• **WORK ORDER**: Once you have found the line with "How do I perform: Click" in the records below, retype it and every line after it to the end exactly, with no pictures and nothing more.

DATA EXTRACTS section start

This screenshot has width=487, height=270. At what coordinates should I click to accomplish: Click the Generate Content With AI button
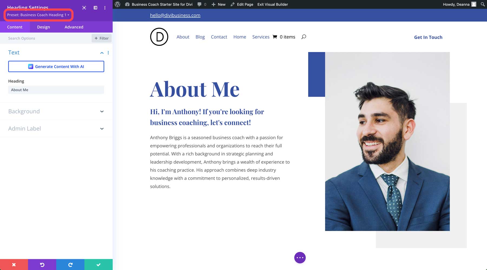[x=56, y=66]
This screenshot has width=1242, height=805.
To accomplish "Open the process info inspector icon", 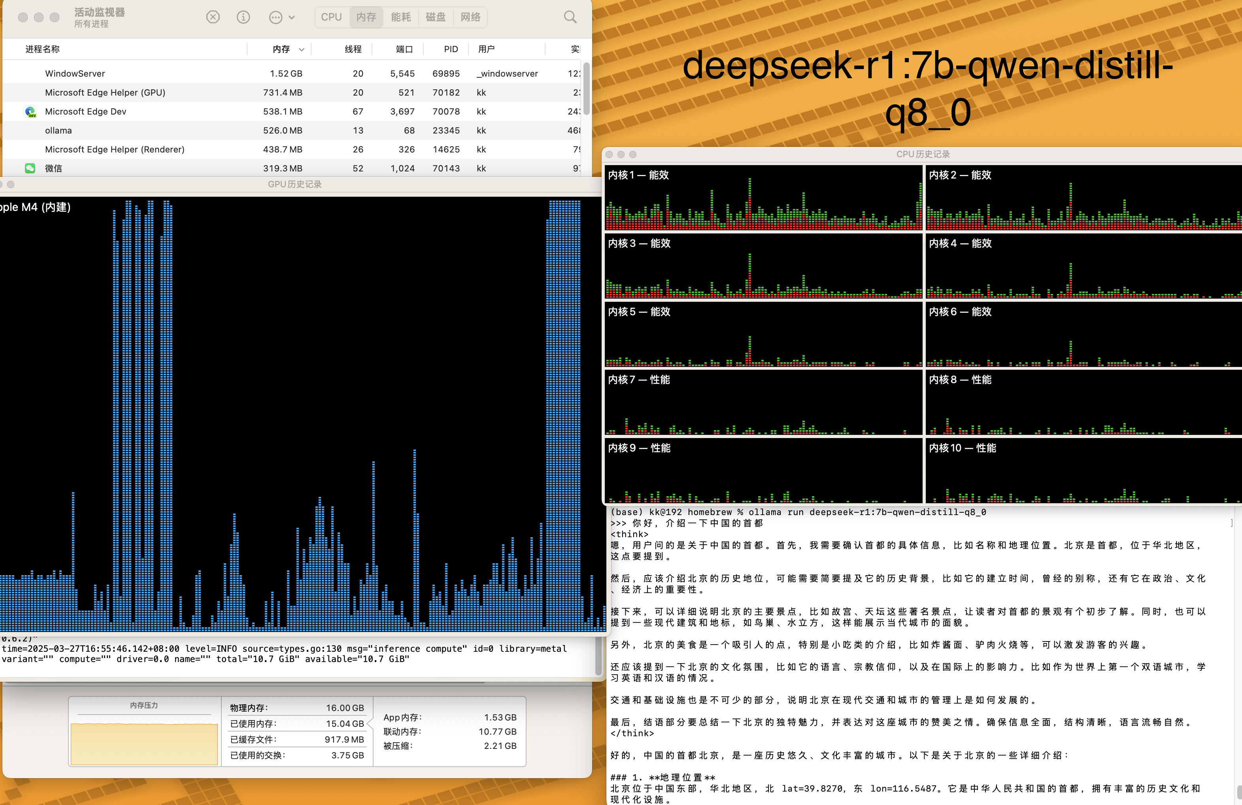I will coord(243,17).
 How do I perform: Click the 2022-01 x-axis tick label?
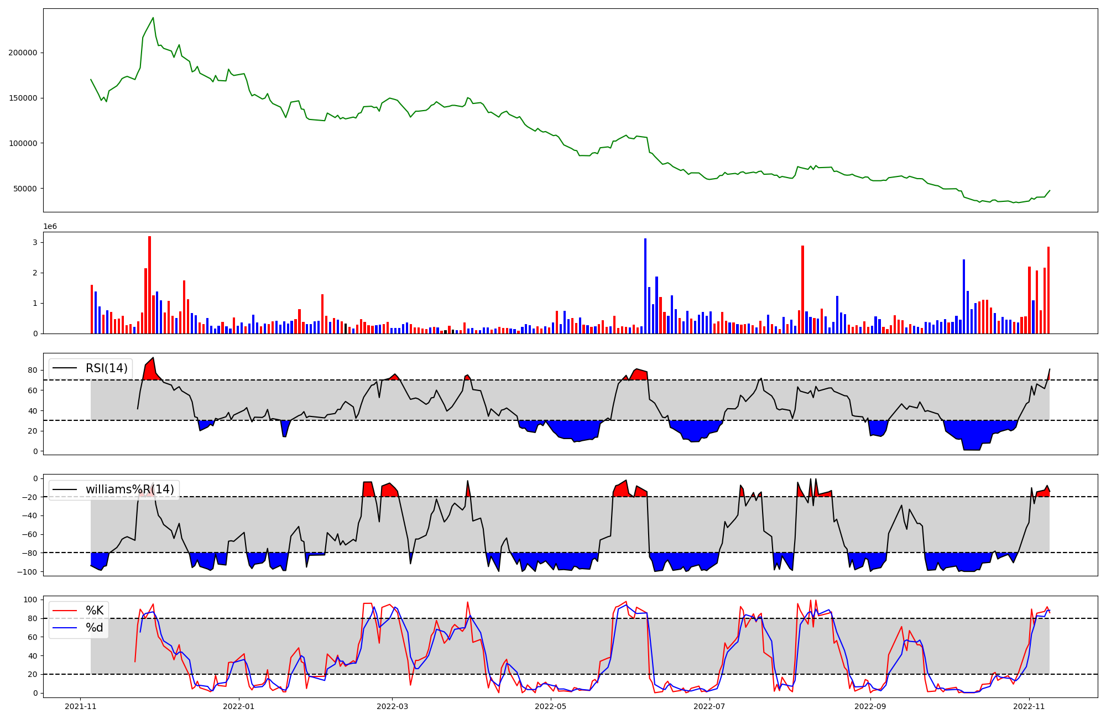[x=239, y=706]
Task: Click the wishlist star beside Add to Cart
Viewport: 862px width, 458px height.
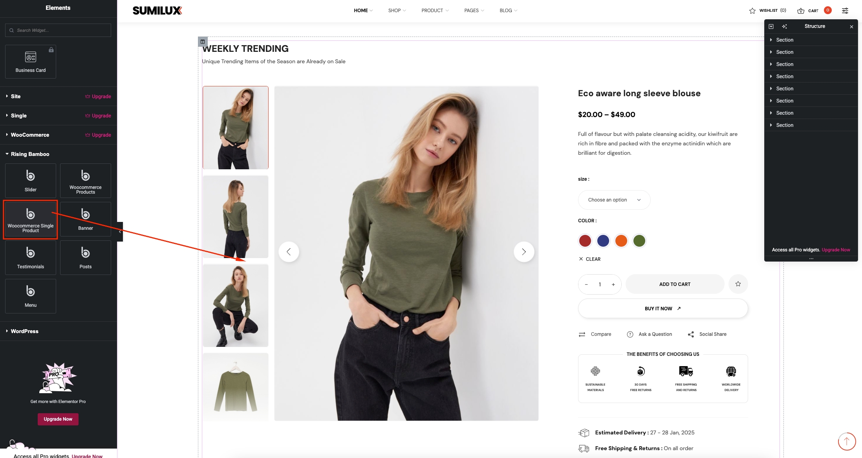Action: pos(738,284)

DATA EXTRACTS section end

• **ANSWER SECTION**:
 How do I perform: Click the 2022-01 x-axis tick label?
[x=239, y=706]
Task: Click the wishlist star beside Add to Cart
Viewport: 862px width, 458px height.
Action: pos(738,284)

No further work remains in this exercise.